C’è tempo fino al 12 luglio 2025 per Unioni di Comuni, Comunità montane, Consorzi e altre aggregazioni per candidarsi al bando che assegna finanziamenti a fondo perduto per la realizzazione di Piani di sviluppo di “Green Communities”.
La notizia è stata pubblicata sul sito della Conferenza Stato-città e Autonomie locali.
L’iniziativa rientra nel PNRR (Piano Nazionale di Ripresa e Resilienza) e dispone di un investimento complessivo di 135 milioni di euro.
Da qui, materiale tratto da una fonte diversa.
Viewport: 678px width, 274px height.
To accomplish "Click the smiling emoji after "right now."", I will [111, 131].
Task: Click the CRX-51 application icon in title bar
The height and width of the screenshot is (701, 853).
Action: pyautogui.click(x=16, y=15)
Gran parte di questi fondi è già stata assegnata con un primo bando nel 2022, che ha finanziato 34 progetti, ai quali si aggiungono 3 progetti-pilota che hanno costituito il modello di riferimento per le future candidature.
Questo nuovo bando mette a disposizione i restanti 12 milioni di euro, offrendo un’opportunità significativa per enti locali e aggregazioni territoriali di investire in un futuro più sostenibile.
I fondi possono essere impiegati in diverse linee di azione, tutte volte a promuovere uno sviluppo ecologicamente responsabile:
- Gestione integrata e certificata del patrimonio agro-forestale.
- Gestione integrata e certificata delle risorse idriche.
- Produzione di energia da fonti rinnovabili locali, come micro-impianti idroelettrici, biomasse, biogas, eolico, cogenerazione e biometano.
- Sviluppo di un turismo sostenibile.
- Costruzione e gestione sostenibile del patrimonio edilizio e delle infrastrutture in aree montane moderne.
- Efficienza energetica e integrazione intelligente degli impianti e delle reti.
- Sviluppo sostenibile delle attività produttive (“zero waste production”).
- Integrazione dei servizi di mobilità.
- Sviluppo di un modello di azienda agricola sostenibile.
Le “Green Communities” rappresentano un approccio innovativo allo sviluppo territoriale, basato sulla valorizzazione delle risorse naturali e sulla promozione di pratiche sostenibili, con l’obiettivo di creare comunità resilienti e a basso impatto ambientale.